After years of being a magnet for job seekers, Canada’s oil patch is turning into a bit of a no-go place — and that’s making a recovery harder.

Drilling and equipment providers are finding it a tough sell to lure workers back to Alberta’s gravel roads and remote camps, where temperatures can drop below minus 40 degrees, after massive job cuts in the last two years left lasting bad memories. Many who had moved there returned to their home provinces and found jobs in construction, mining, fishing or forestry.

As producers seek to shift back to growth gear, the labour shortage adds another headwind to an industry challenged by high costs and low prices. While an OPEC-driven market improvement from last year’s doldrums means oil-service providers are in high demand again, they now have less sway to attract drivers to haul equipment and crews to man fracking rigs.

“We’re firing up more rigs, we’re firing up more frack spreads, and we need more crews and more equipment, but those extra people aren’t coming back,” said Mark Salkeld, president of the Petroleum Services Association of Canada.

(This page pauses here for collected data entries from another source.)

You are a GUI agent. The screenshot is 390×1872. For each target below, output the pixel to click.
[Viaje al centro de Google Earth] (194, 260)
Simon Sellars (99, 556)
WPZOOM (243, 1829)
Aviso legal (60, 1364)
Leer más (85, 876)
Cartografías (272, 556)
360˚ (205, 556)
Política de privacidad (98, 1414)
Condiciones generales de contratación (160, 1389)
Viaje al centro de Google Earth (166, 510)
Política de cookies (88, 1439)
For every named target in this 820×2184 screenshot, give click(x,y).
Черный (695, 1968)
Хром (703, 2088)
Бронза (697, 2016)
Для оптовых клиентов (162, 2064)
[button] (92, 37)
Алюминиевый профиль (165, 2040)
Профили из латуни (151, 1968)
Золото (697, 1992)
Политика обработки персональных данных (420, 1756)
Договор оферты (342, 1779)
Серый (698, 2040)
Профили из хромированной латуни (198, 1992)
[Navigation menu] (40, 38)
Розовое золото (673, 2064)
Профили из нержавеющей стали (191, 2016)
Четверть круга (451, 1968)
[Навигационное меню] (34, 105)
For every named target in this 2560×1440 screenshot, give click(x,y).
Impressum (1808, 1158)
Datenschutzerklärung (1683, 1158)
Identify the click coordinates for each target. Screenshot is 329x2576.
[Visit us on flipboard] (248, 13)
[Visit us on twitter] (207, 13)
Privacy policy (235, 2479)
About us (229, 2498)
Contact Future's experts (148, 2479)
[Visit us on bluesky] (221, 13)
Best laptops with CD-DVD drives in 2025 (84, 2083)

While the industry is no longer in a position to offer the kind of salaries paid when oil sold for more than $100 a barrel, there’s more to workers’ reluctance than just money. Some who were fired during the downturn took jobs in other sectors that may pay less, but feel safer, Garnet Amundson, CEO of Essential Energy Services Ltd, told Bloomberg.

“When we went to try and bring some of those folks back, the most common question we got was, ‘Do you have steady work? If I come back, how do I know I’m not going to be laid off in three or six months again?’” Amundson said. His company hopes to expand to 500 employees by the end of the year, up from about 340 as of March 2016, he said.

The nature of the work itself is also keeping wage earners away from Alberta. Jobs require long hours on the road or weeks away from home in remote locations of a sparsely populated province that’s bigger than France, with winter temperatures close to Siberia’s.